** Opening SUPPLIED RECORDS block **

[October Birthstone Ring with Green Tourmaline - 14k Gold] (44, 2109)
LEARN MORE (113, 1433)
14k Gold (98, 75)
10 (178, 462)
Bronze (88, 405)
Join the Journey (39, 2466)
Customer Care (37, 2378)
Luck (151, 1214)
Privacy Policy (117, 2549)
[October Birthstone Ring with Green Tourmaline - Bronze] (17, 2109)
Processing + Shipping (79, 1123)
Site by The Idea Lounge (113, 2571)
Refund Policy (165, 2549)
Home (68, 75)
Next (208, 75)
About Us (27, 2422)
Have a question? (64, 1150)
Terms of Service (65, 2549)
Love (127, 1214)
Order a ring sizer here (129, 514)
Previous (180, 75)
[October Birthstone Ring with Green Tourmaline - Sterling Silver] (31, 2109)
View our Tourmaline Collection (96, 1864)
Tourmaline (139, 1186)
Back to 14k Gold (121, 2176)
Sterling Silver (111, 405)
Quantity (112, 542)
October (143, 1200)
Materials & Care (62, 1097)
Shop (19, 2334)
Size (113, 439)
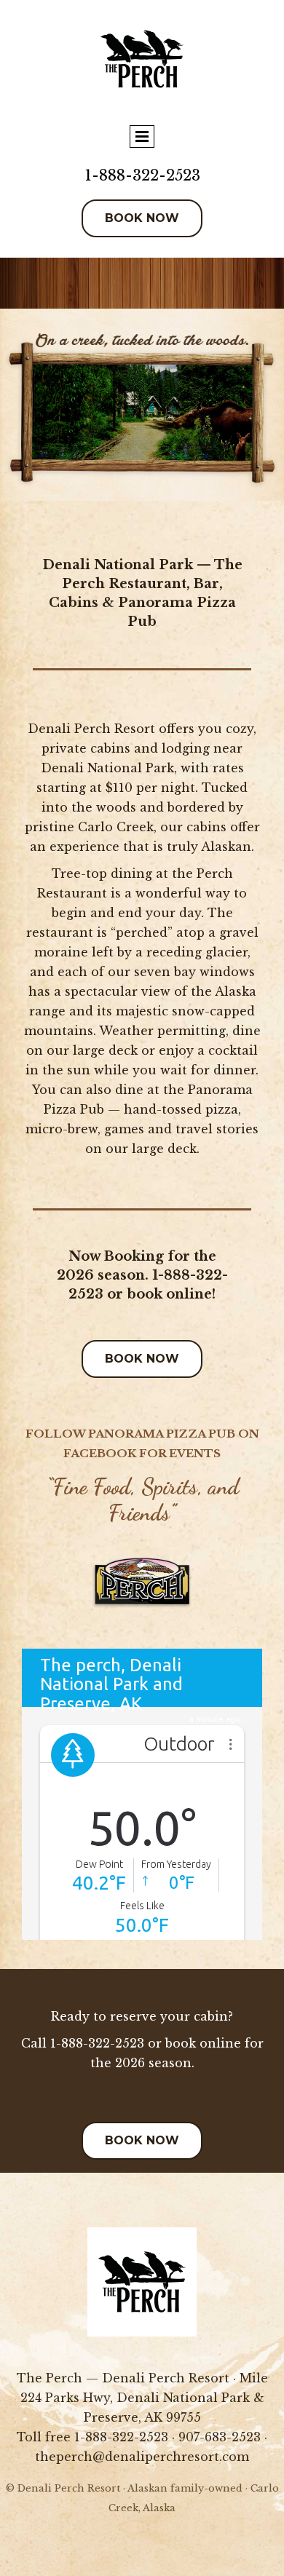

** Closing SUPPLIED RECORDS block **

== REQUIRED ACTION ==
In the listing above, how many of the lines contain the string "October"? Respond with the number alone.

== OUTPUT ==
4